▸ **Given exercise**
Type out the listing below word for word, without any of the pictures.

:::::

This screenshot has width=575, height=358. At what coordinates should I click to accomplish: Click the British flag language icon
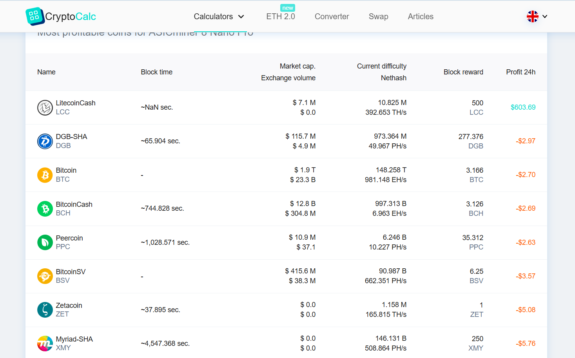[532, 16]
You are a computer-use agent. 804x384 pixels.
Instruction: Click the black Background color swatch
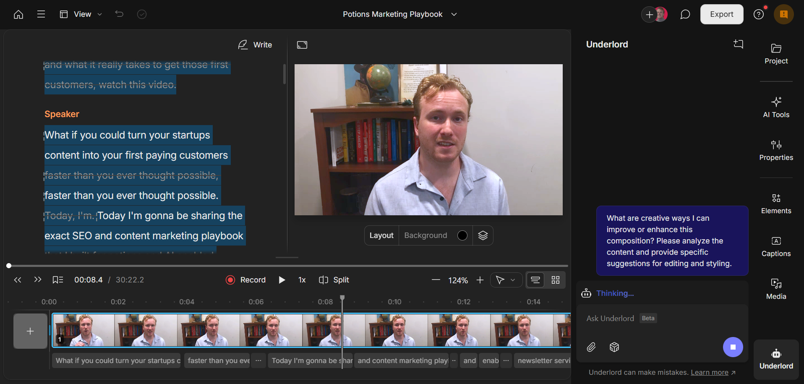pos(462,235)
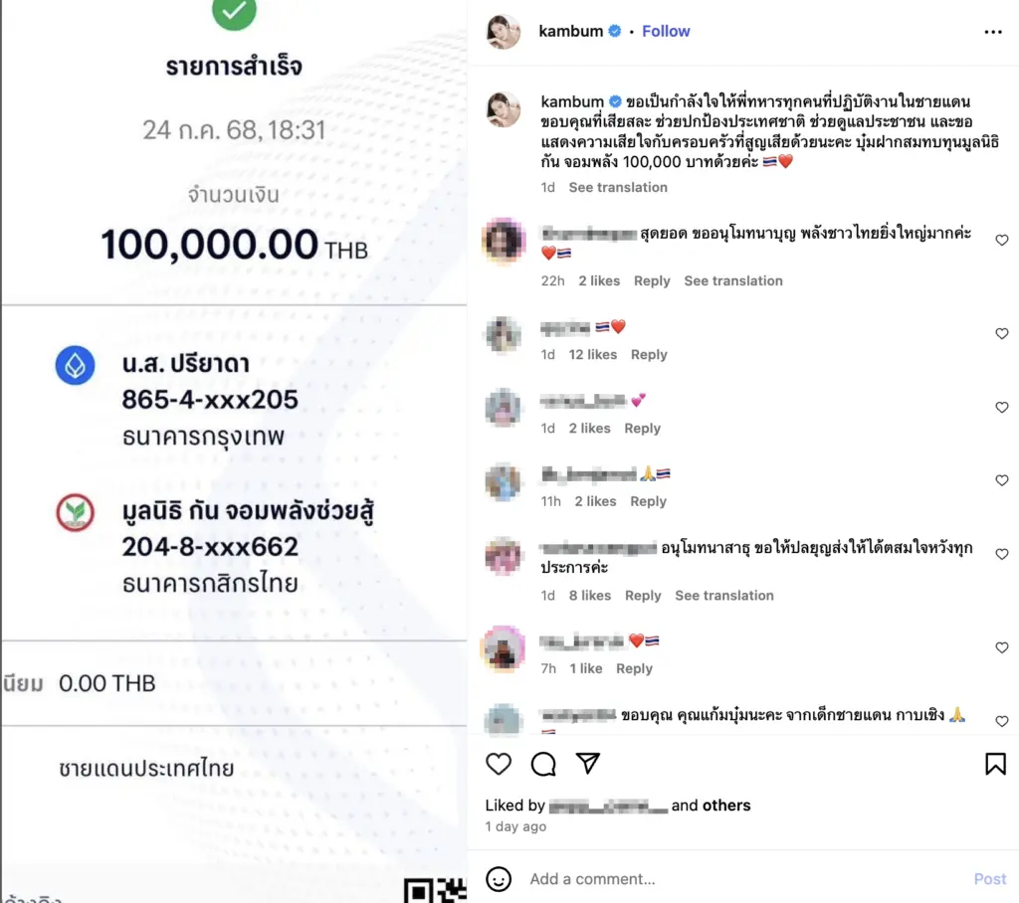Like the post with heart icon
This screenshot has height=903, width=1019.
[499, 764]
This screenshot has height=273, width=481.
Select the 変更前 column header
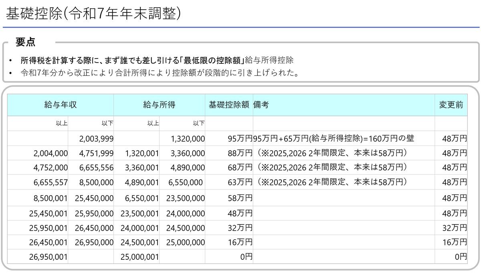[x=451, y=105]
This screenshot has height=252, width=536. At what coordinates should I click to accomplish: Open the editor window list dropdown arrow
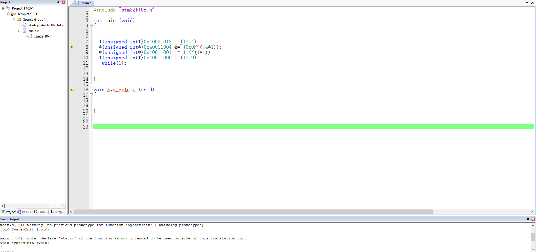[527, 3]
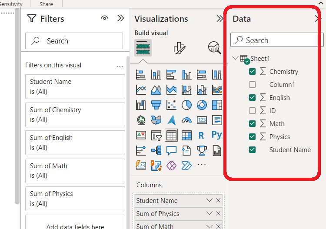
Task: Insert the globe map visual
Action: 141,120
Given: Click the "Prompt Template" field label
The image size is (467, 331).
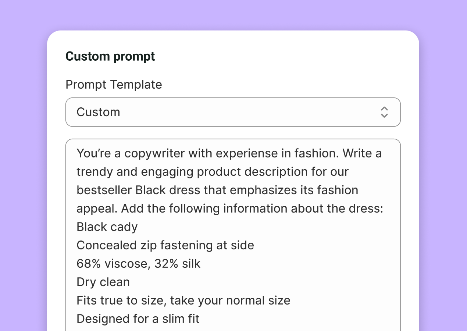Looking at the screenshot, I should pos(114,85).
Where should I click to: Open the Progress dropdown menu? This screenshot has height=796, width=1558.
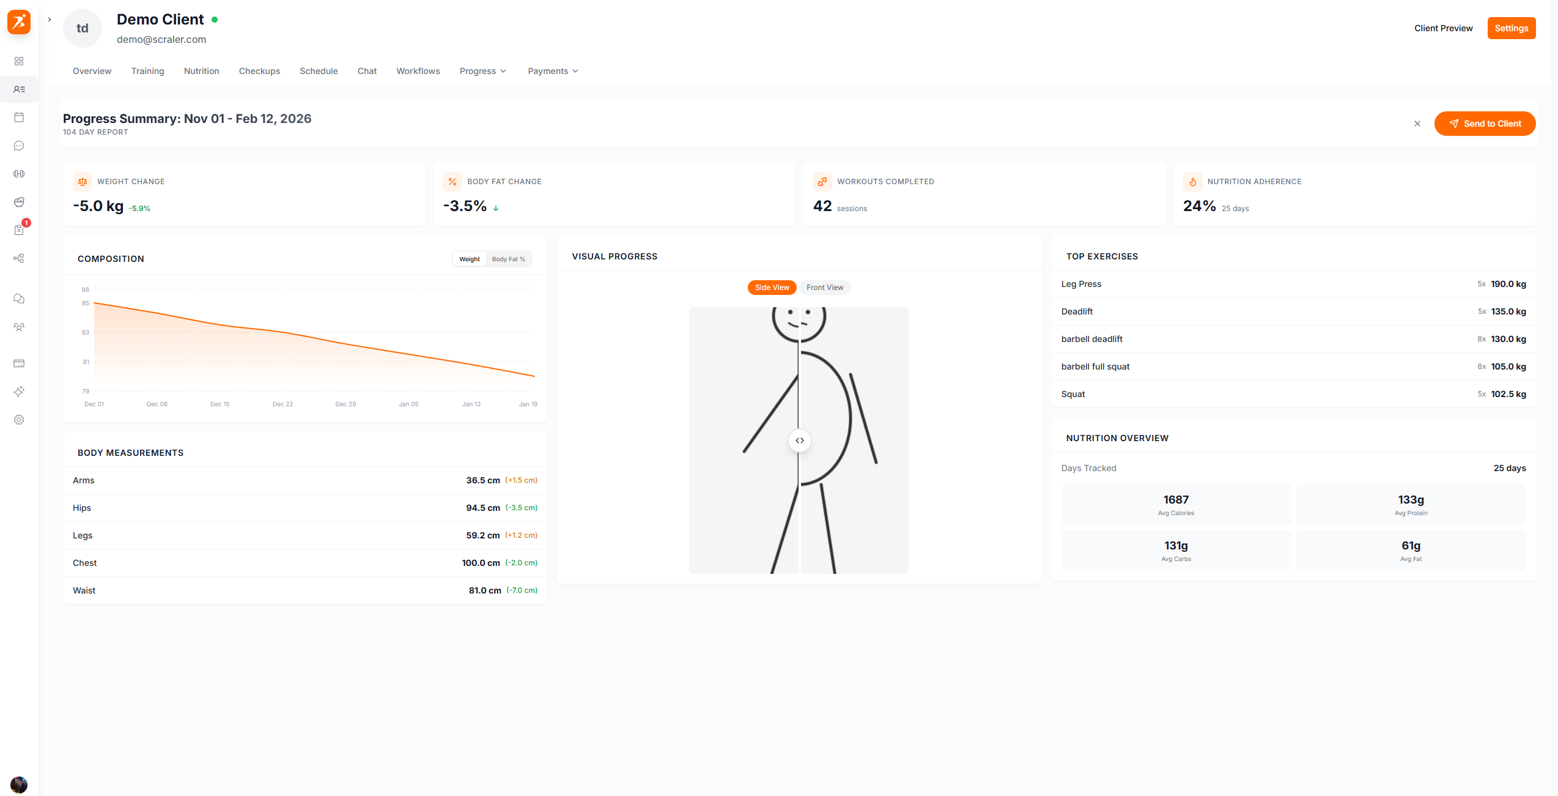(482, 71)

:::::

▸ **Written response**
This screenshot has width=575, height=358. At what coordinates should I click to accomplish: Click the British flag language icon
[532, 16]
You are a computer-use agent. 804x384 pixels.
Instruction: Click the black Background color swatch
pos(462,235)
Like the post with heart icon
This screenshot has height=903, width=1019.
[499, 764]
This screenshot has height=273, width=481.
Select the 変更前 column header
[x=451, y=105]
This screenshot has height=252, width=536. At what coordinates should I click to accomplish: Open the editor window list dropdown arrow
[527, 3]
Task: Insert the globe map visual
Action: 141,120
Given: Click the "Prompt Template" field label
The image size is (467, 331).
Looking at the screenshot, I should pos(114,85).
Where should I click to: Open the Progress dropdown menu? This screenshot has height=796, width=1558.
(482, 71)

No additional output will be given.